What you have to do. Look through the material below for "agent". Copy every line that contains it.

___ Exercise inputs

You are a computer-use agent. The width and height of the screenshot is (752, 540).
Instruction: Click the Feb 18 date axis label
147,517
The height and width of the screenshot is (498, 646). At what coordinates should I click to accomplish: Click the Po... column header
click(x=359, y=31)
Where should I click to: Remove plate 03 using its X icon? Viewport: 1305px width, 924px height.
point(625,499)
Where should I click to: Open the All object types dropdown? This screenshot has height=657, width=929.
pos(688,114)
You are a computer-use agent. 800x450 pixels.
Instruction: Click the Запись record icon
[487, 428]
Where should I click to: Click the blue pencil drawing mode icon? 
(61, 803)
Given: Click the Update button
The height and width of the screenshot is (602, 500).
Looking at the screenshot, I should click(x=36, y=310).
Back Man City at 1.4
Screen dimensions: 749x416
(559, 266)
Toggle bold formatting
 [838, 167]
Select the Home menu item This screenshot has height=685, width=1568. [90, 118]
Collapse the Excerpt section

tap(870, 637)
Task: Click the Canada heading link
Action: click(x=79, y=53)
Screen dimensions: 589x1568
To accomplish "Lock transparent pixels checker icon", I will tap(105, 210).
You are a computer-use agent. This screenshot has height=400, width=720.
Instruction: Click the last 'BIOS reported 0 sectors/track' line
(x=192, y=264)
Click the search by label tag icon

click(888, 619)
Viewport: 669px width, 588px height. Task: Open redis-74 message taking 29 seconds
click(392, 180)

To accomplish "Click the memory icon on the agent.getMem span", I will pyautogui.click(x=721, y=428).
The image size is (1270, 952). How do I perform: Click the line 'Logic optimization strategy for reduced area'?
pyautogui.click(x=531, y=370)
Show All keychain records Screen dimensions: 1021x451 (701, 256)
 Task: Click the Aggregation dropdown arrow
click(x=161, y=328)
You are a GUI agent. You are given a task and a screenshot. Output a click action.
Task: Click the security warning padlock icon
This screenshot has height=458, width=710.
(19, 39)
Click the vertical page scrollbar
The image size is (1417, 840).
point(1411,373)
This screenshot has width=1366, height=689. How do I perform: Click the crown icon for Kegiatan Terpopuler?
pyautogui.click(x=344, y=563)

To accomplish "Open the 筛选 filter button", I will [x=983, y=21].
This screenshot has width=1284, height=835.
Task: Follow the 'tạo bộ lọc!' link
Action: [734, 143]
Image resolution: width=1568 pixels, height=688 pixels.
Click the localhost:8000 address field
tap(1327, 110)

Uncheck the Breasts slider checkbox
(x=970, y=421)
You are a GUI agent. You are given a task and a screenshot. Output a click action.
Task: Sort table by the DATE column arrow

______

Exercise solution.
You are a computer-use agent. The width and height of the screenshot is (752, 540).
You are a computer-use agent. 800x450 pixels.
You are a computer-use agent. This screenshot has height=400, width=720.
To accomplish "Click the memory icon on the agent.getMem span", I will pyautogui.click(x=721, y=428).
You are a GUI agent. You are given a task and a screenshot. Output a click action.
You are a GUI agent. You are given a task and a screenshot. Output a click action.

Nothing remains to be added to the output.